Preguntada sobre cuándo entrará en vigor el acuerdo pesquero con Marruecos, Espinosa se limitó a decir que está "a la espera de la convocatoria del consejo extraordinario por parte del Gobierno de Marruecos y cuando tengamos la fecha se la comunicaremos".
ARRANCAR VIÑEDOS
Espinosa también se refirio a la propuesta de la Comisión Europea de arrancar 400.000 hectáreas de viñedos para solucionar la crisis del sector. La ministra afirmó que esta medida "no soluciona en absoluto los problemas" y traerá consecuencias negativas desde el punto de vista medioambiental.
Espinosa reclamó que se busquen "otras fórmulas" como las nuevas prácticas vitivinícolas o ayudas a la comercialización, que destacó como "aspectos positivos" de las propuestas de reforma de Bruselas. Asimismo, aseguró que su postura es "flexible" respecto a la posibilidad de suprimir las ayudas comunitarias a la destilación de crisis.
"Yo estoy convencida de que 400.000 hectáreas levantadas o arrancadas aleatoriamente no solucionan en absoluto el problema de exceso de oferta que tenemos en estos momentos, pero nos quedarían gravísimos problemas medioambientales no solamente en España sino en el resto de Europa porque hay zonas donde no tienen un cultivo alternativo", ni tan solo el olivo, destacó la ministra.
Si los arranques se llevan a cabo siguiendo un criterio de superficie, Espinosa reconoció que la región española "más afectada" sería Castilla-La Mancha.
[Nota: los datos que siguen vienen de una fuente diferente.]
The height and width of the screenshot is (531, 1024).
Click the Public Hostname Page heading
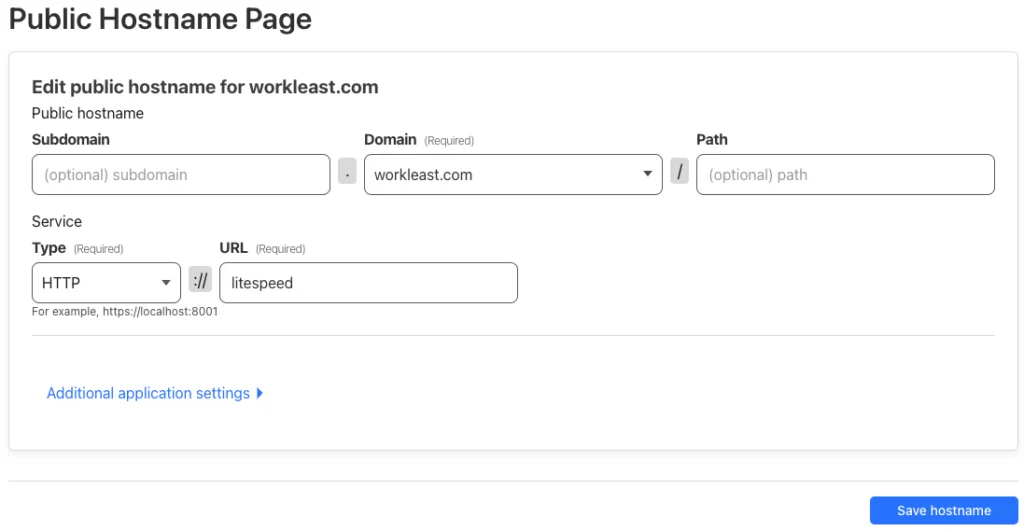click(x=160, y=19)
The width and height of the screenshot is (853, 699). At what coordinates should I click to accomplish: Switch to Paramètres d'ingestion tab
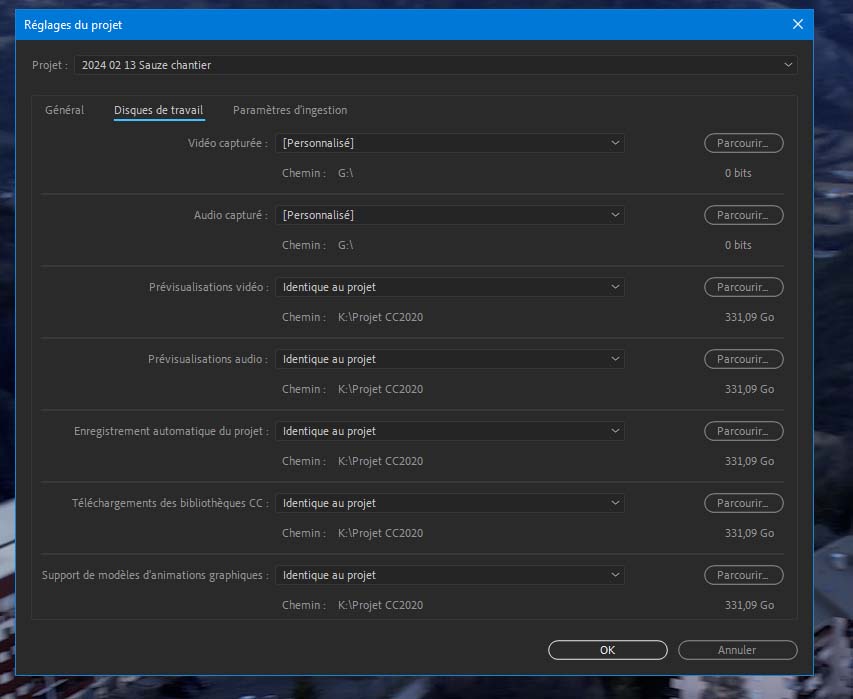pos(290,110)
No obstante, precisó que la comunicación todavía no especifica qué baremo se utilizará, ni si será por superficie o por rendimiento.
En todo caso, Espinosa se mostró de acuerdo con el diagnóstico de la Comisión "de que tenemos que tener un sector más competitivo y un sector donde se ajuste la oferta a la demanda", aunque apostó por buscar "otras fórmulas" que no impliquen el arranque de viñedos. También pidió que se incluya en la misma categoría que el vino a los alcoholes y los mostos.
"Hay aspectos también positivos que ya hoy se los vamos a hacer llegar a la Comisión como son nuevas prácticas vitivinícolas y algunos aspectos vinculados con la comercialización que creemos que pueden ayudar al sector", dijo. El objetivo sería "acercarnos a lo que están haciendo los países nuevos productores, pero también acercarnos a los mercados emergentes".
Por lo que se refiere a la abolición de las destilaciones de crisis, señaló que la postura de España es "más flexible" porque reconoce que "la gente no entiende el que se haga una producción para después quemarla". "Eso no significa que la descartemos, significa que abramos las posibilidades a otro tipo de soluciones" para ajustar la oferta y la demanda, ya que la producción no puede controlarse porque depende de "las condiciones climatológicas", concluyó.